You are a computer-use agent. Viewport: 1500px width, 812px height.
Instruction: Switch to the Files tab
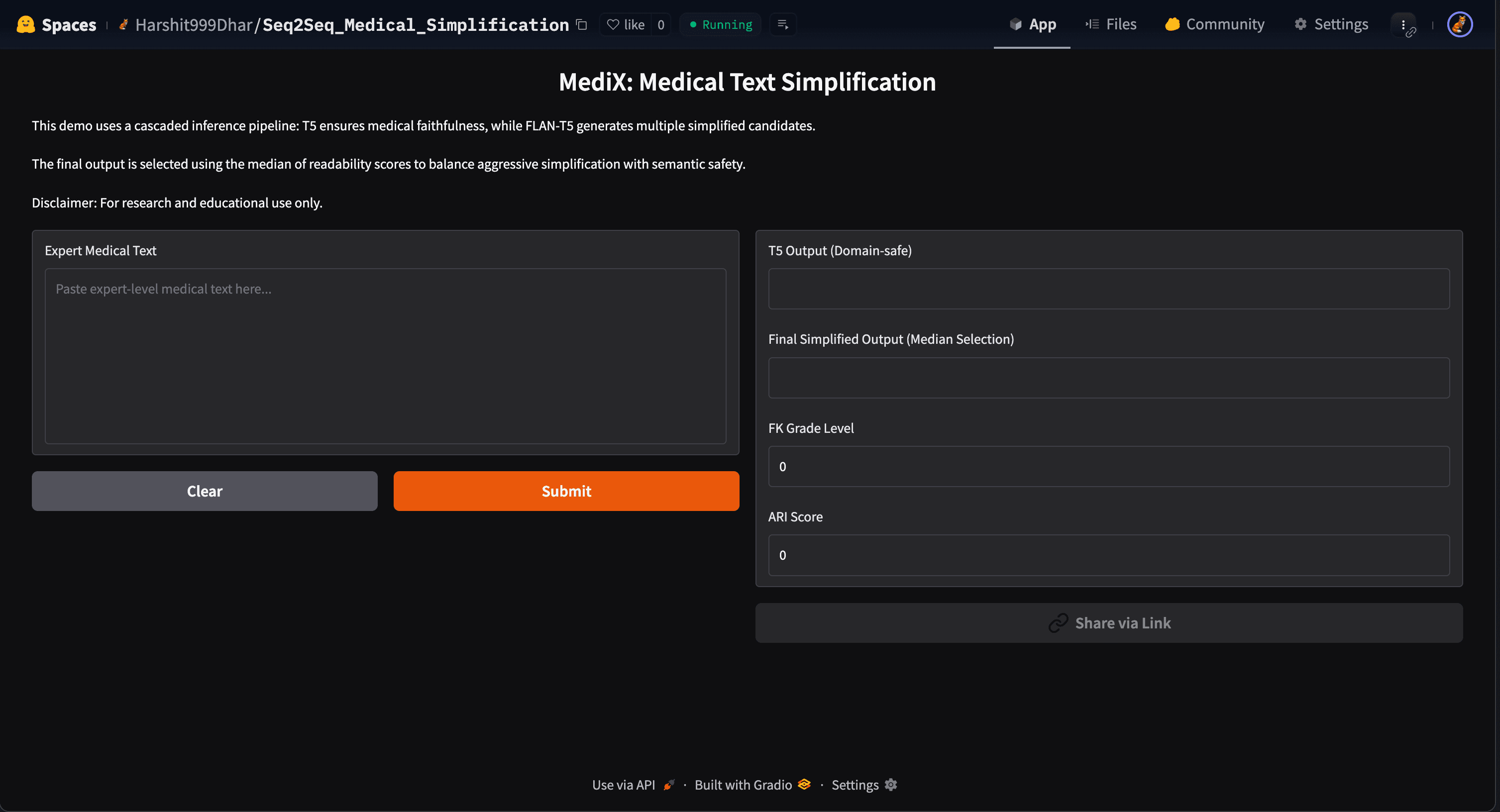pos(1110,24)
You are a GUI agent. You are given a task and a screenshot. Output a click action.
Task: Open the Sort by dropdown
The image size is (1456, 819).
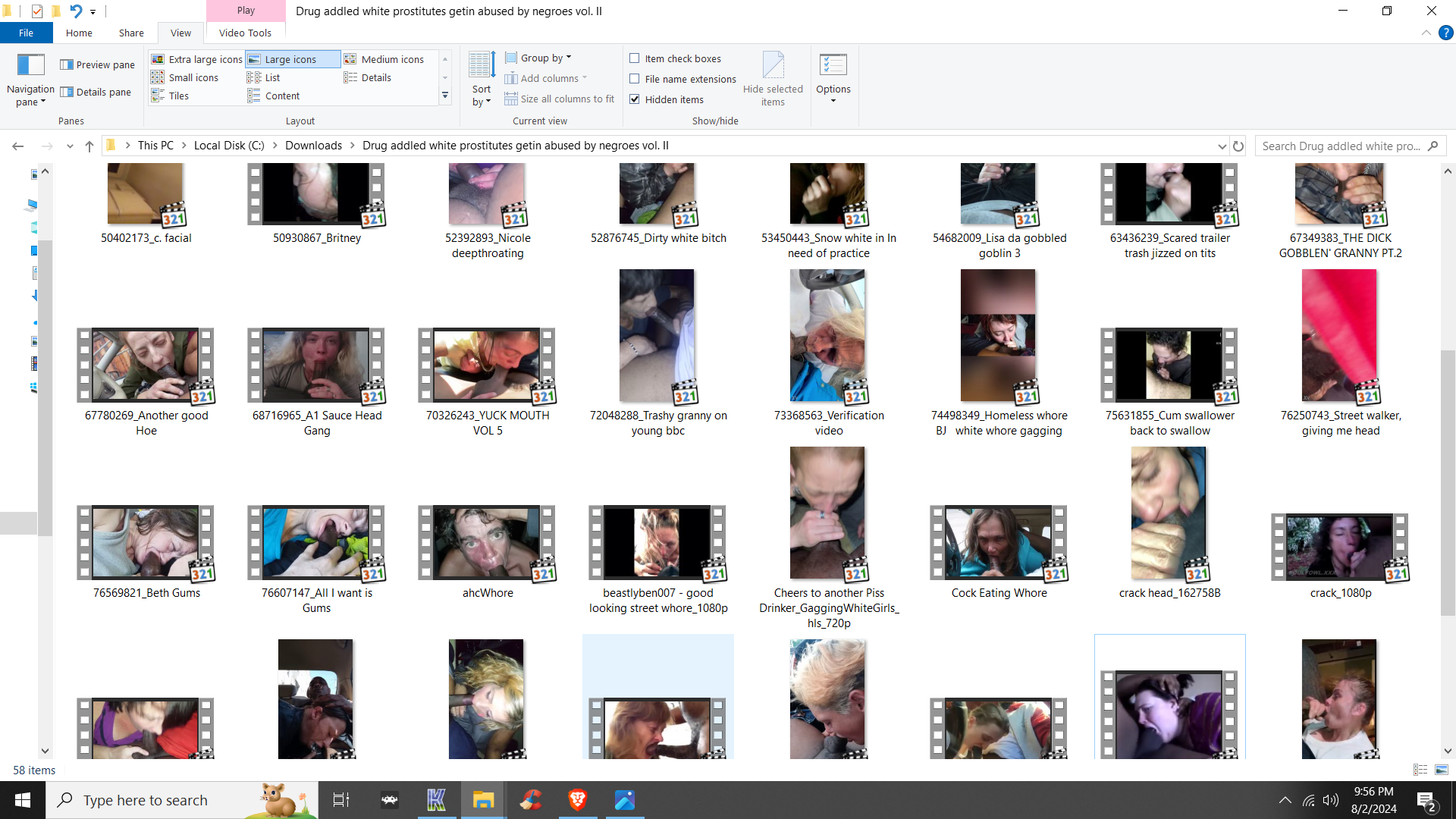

========================

Nothing but the pictures should be left out when the listing above is transcribed.

You are a computer-use agent. Viewport: 1500px width, 812px height.
Instruction: Switch to the Files tab
pos(1110,24)
You are a GUI agent. You are given a task and a screenshot. Output a click action.
Task: Open the Sort by dropdown
The image size is (1456, 819).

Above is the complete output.